I declared it at the beginning of this adventure, but the challenge is just hitting me now. I’m married. I’m the mother of two young children. I don’t have “help.” And I’m claiming some time for myself. I’m claiming a portion of life that’s not about being a wife or a mom, but about being human.
I’ve been struggling the last few days - berating myself for how “slowly” my progress as a newbie-surfer seems to be going. Planning my daughter’s seventh birthday festivities and dealing with a teething toddler who gnaws on me all night can make surfing seem irrelevant and the ocean seem very far away.
Which reminds me that Elizabeth Gilbert’s adventures in “Eat, Pray, Love” touched the nerve they did because they fulfilled such a common fantasy. Cut loose by divorce and heartbreak, untethered by responsibility and commitment, the author was free to seek herself and her spirit.
But I am tethered.
Before the delusion of surfing entered my life, I was writing a different book all together. Inspired not by a woman who got an advance to eat gelato and fall in love, but by men like Nelson Mandela and Gandhi - I was writing a prison memoir. Stuck in a cell, they managed to cultivate love, passion and spirit not despite their circumstances but because of them. Stuck in my metaphorical cell, perhaps I could do the same.
(Note: Before I go any further, let me say that I may be a drama queen for complaining about being a mother. And if so, so be it - you can stop reading here.)
As a writer and a thinker (and a spiritual person having a human experience) I have struggled to recognize myself in the vast majority of what I read about motherhood. I appreciate the humor and camaraderie of some mommy-blogs (ie. FreeRangeKids and Laundry For Six ), occasionally enjoy the spirituality of those wacky Christian-home-schoolers and respect that Ayelet Waldman named her parenting memoir “Bad Mother.” But nothing I’ve read has captured my existential agony while simultaneously celebrating the possibility of spiritual liberation inherent in it.

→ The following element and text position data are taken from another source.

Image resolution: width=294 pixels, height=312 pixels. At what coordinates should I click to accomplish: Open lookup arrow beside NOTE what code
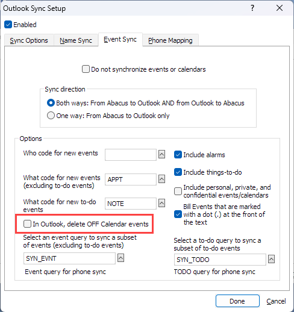pos(161,203)
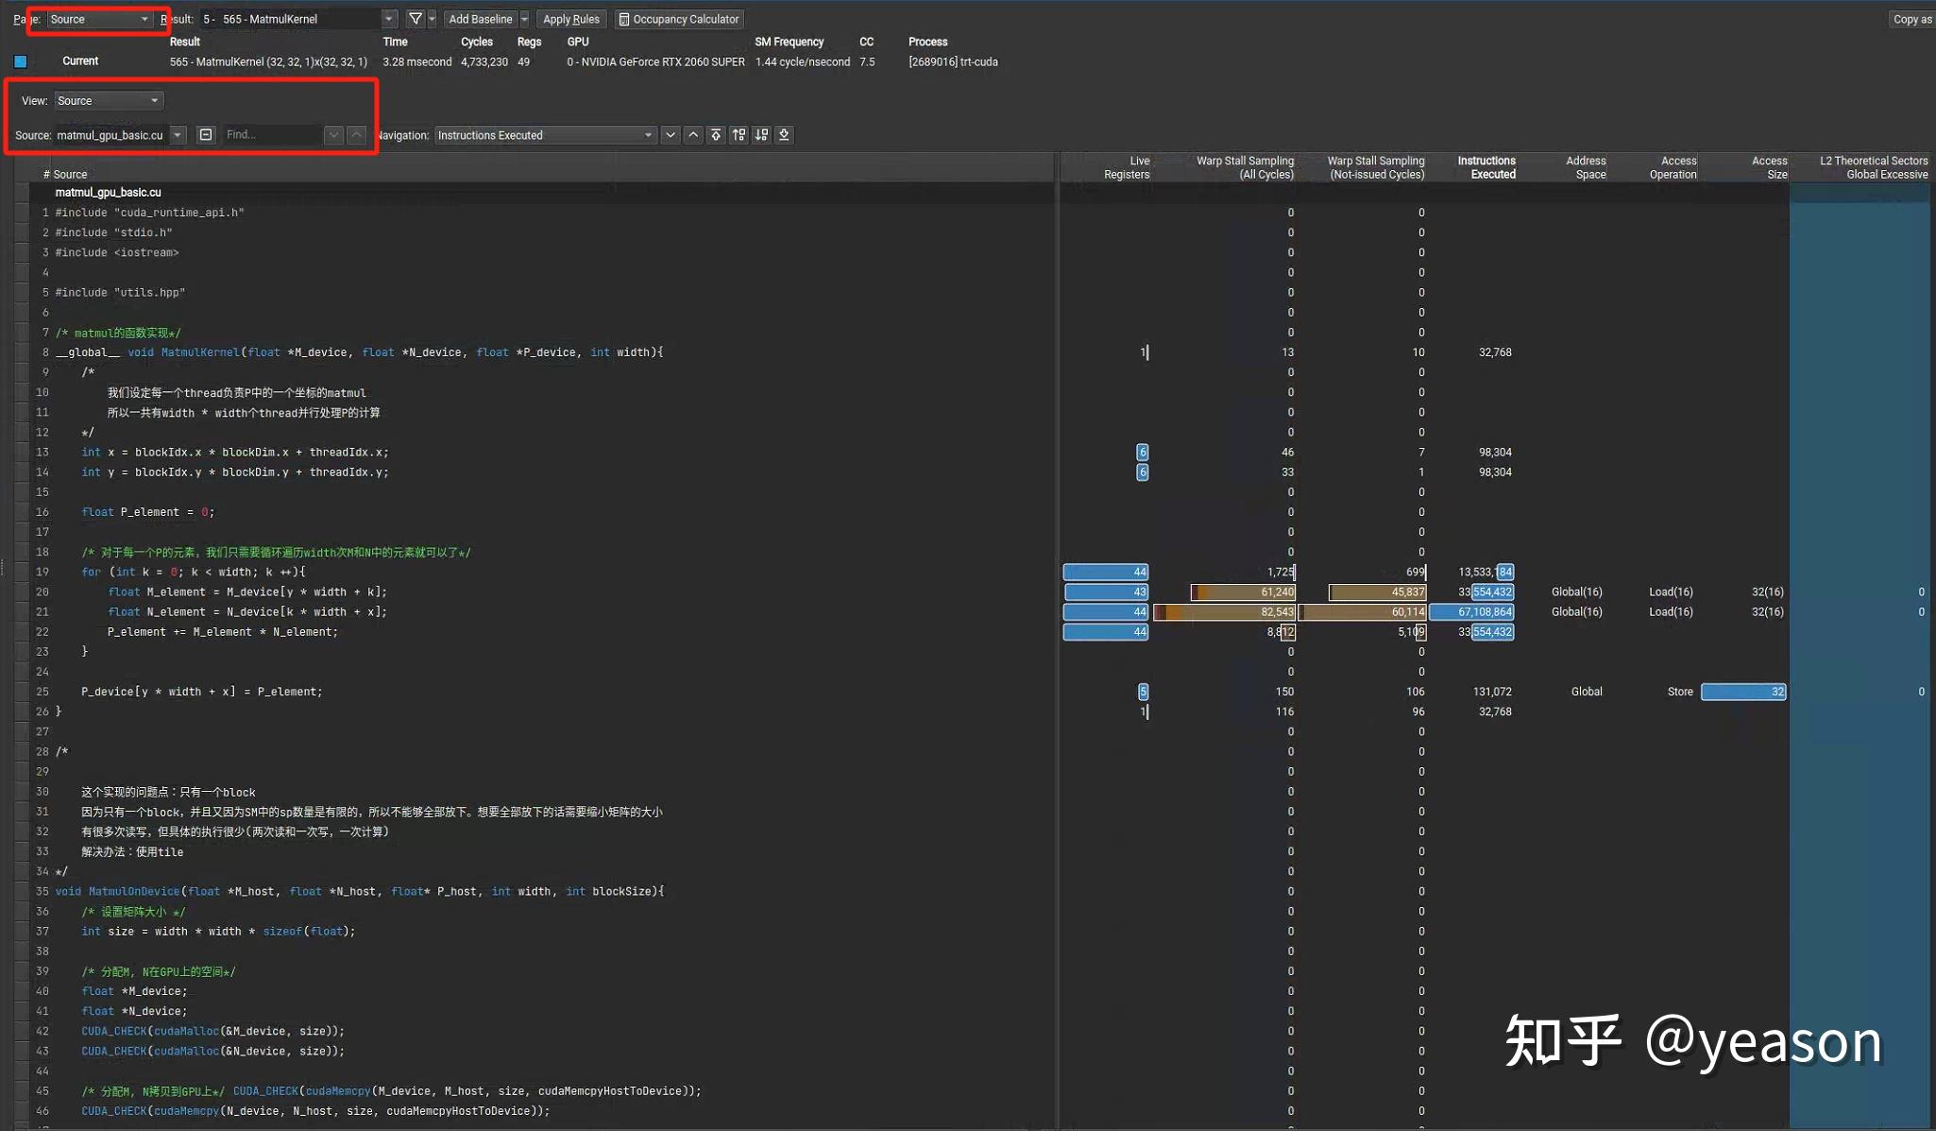Click the collapse-all icon beside the source file dropdown

(x=206, y=135)
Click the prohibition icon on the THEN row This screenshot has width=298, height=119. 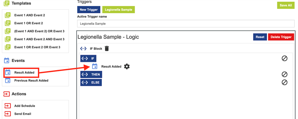coord(284,74)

And yet…a couple of weeks ago, Brian showed me a document compiled by some women at the Mount Saint Mary’s College English Department. It’s a chart comparing the hero’s journey as lived by a man and as lived by a woman. And what do you know? They entitled Part 1 “Imprisonment in a domestic environment.”
Which made me think, drama queen or not, I may be on to something. After all, if a woman must be imprisoned in order to become a heroine, then she can't even start on her journey until she names her cage. So whether I'm hammering my way out using my surfboard as a pick axe, or simply meditating on the oneness while confined to close quarters, this must be the journey, and I must be a heroine in the making.